As a result, instead of all renewables technologies receiving one Renewables Obligation Credit per MWh, support levels would vary. The plan would double the amount of Renewables Obligation Credits offered to wave and tidal technologies.

The White Paper sets out four technology bands:
o Established: sewage gas, landfill gas, and co-firing of non-energy crop biomass would receive .25 ROC per MWh;
o Reference: Onshore wind, hydropower, co-firing of energy crops, and combined heat and power from waste would receive 1 ROC per MWh;
o Post-demonstration: Offshore wind, and dedicated regular biomass would receive 1.5 ROC per MWh; and
o Emerging: wave, tidal stream, advance conversion technologies (such as gasification), dedicated biomass burning energy crops, solar voltaics, and geothermal would receive 2 ROC per MWh.

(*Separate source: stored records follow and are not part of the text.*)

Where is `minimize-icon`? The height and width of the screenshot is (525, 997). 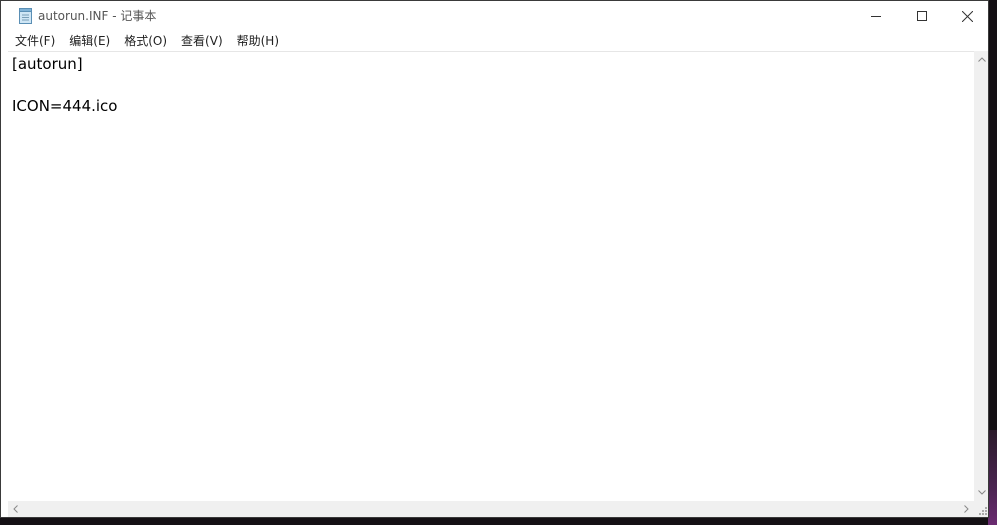
minimize-icon is located at coordinates (876, 16). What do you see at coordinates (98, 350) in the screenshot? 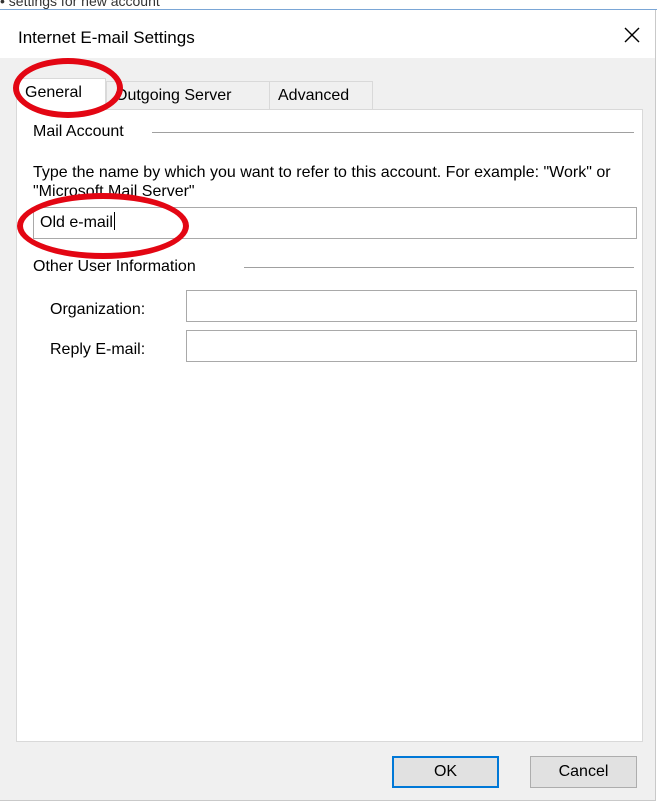
I see `reply-email-label: Reply E-mail:` at bounding box center [98, 350].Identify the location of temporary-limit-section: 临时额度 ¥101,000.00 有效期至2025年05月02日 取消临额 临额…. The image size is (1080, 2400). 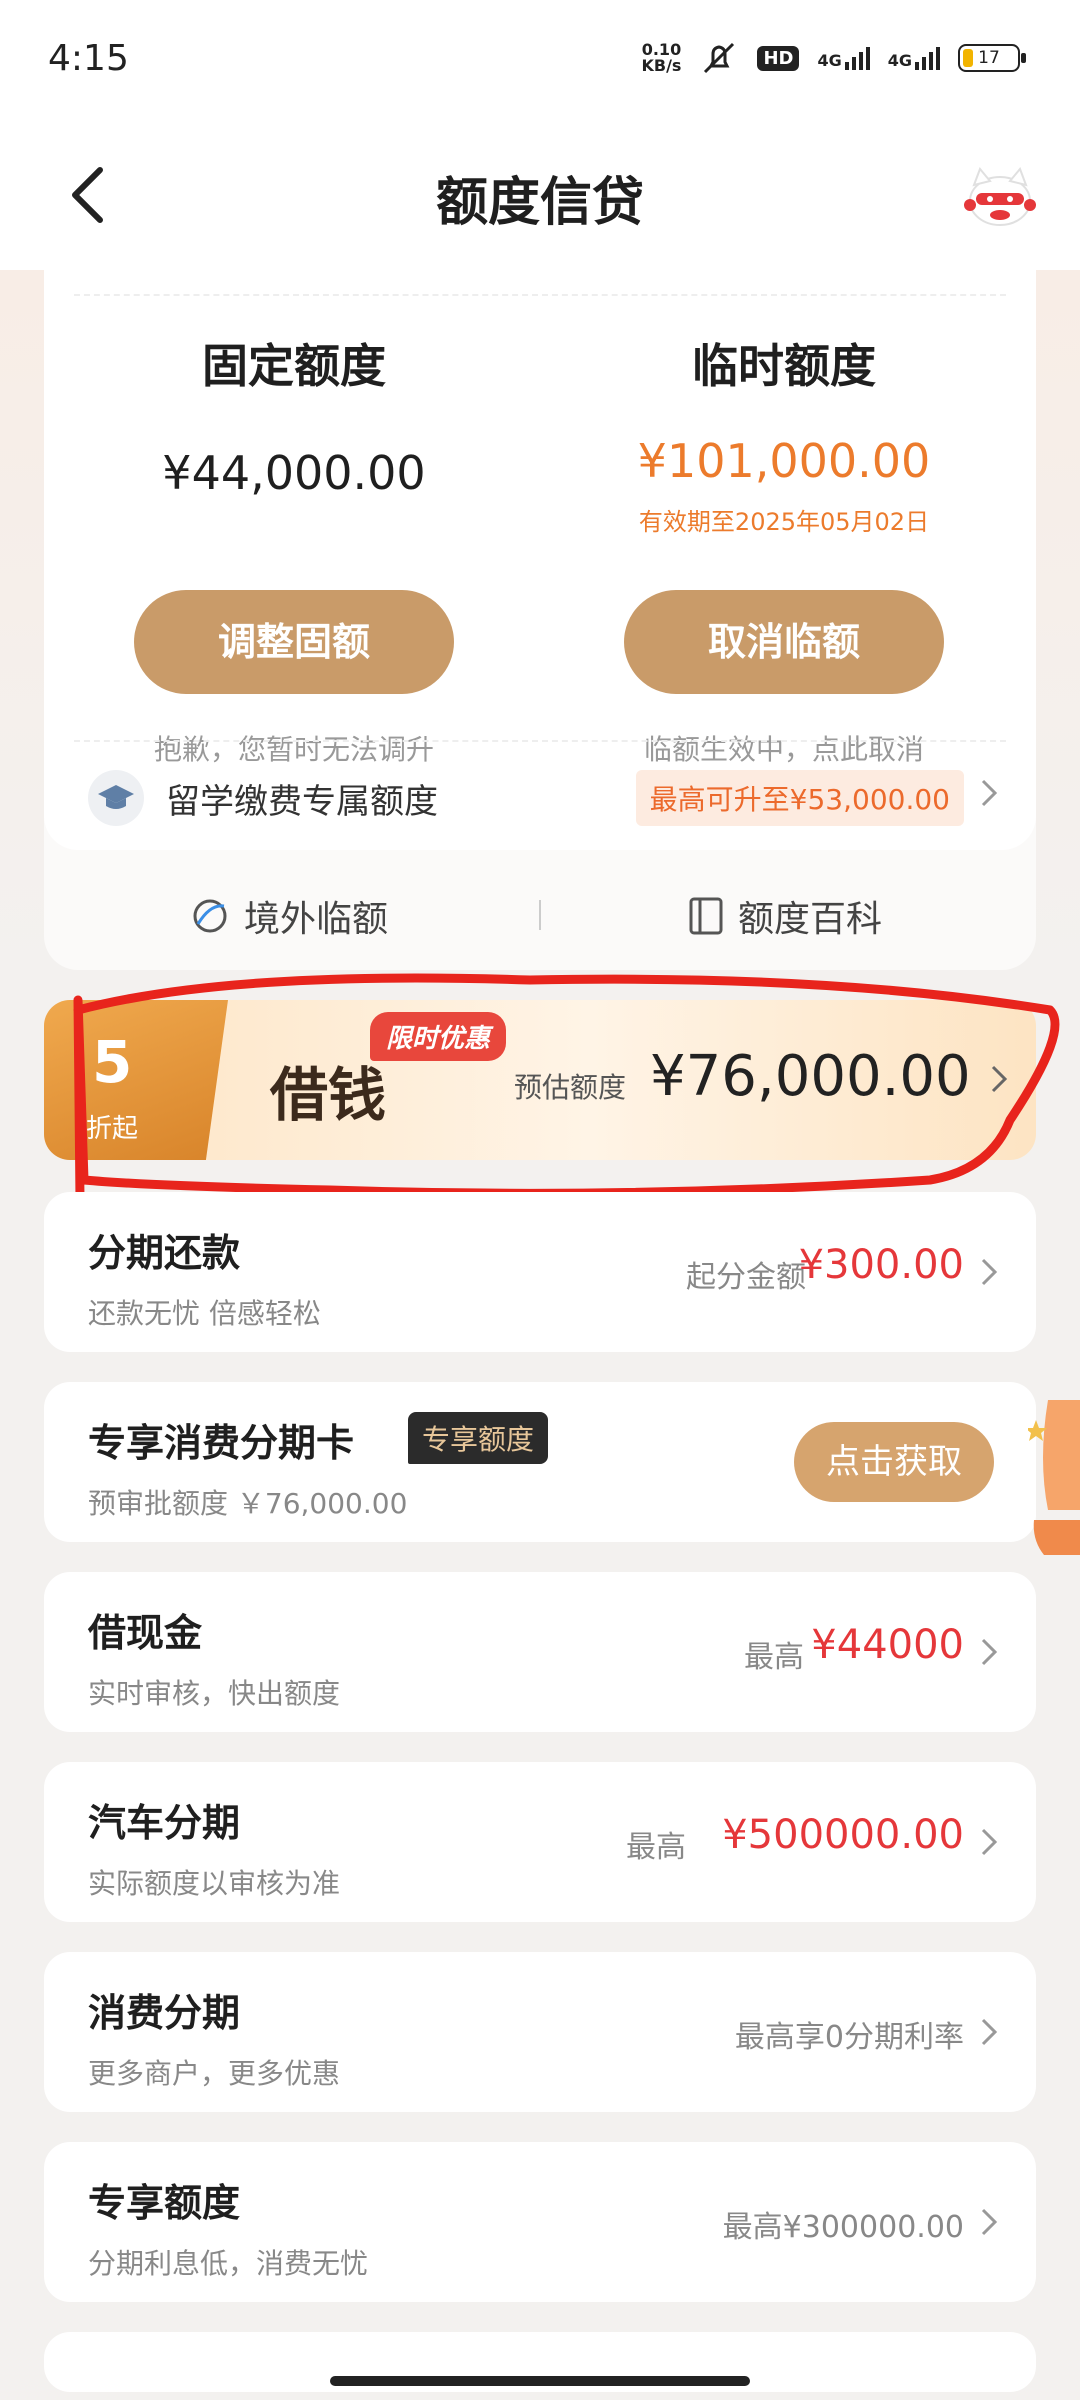
(784, 548).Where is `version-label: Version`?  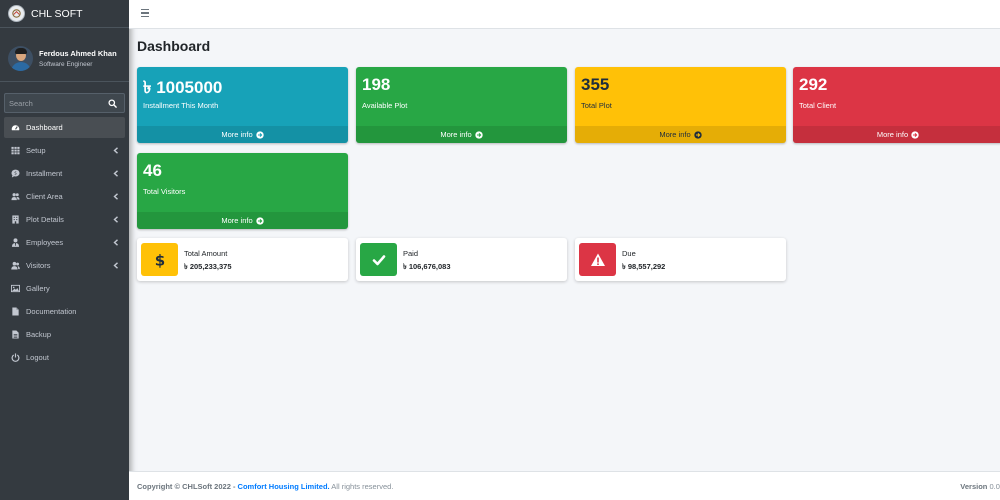
version-label: Version is located at coordinates (974, 486).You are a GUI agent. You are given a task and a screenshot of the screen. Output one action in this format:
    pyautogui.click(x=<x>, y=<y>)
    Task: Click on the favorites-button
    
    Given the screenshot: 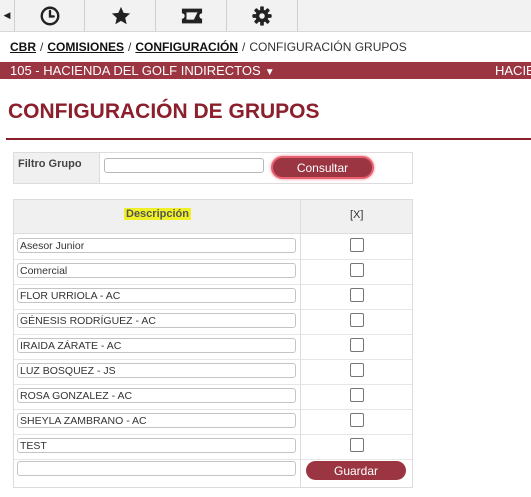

Other proposals in the White Paper include additional targeted support for wave and tidal power, both financial aid and improved planning and infrastructure support. For all renewables, the government proposed reducing uncertainty and shortening time periods for governmental approvals of projects.

Officials said they hope to implement provisions of the White Paper as soon as possible in the face of pending retirement of existing fossil and nuclear plants. Copies of the White Paper may be obtained via the U.K. Government News Network Internet site, www.gnn.gov.uk.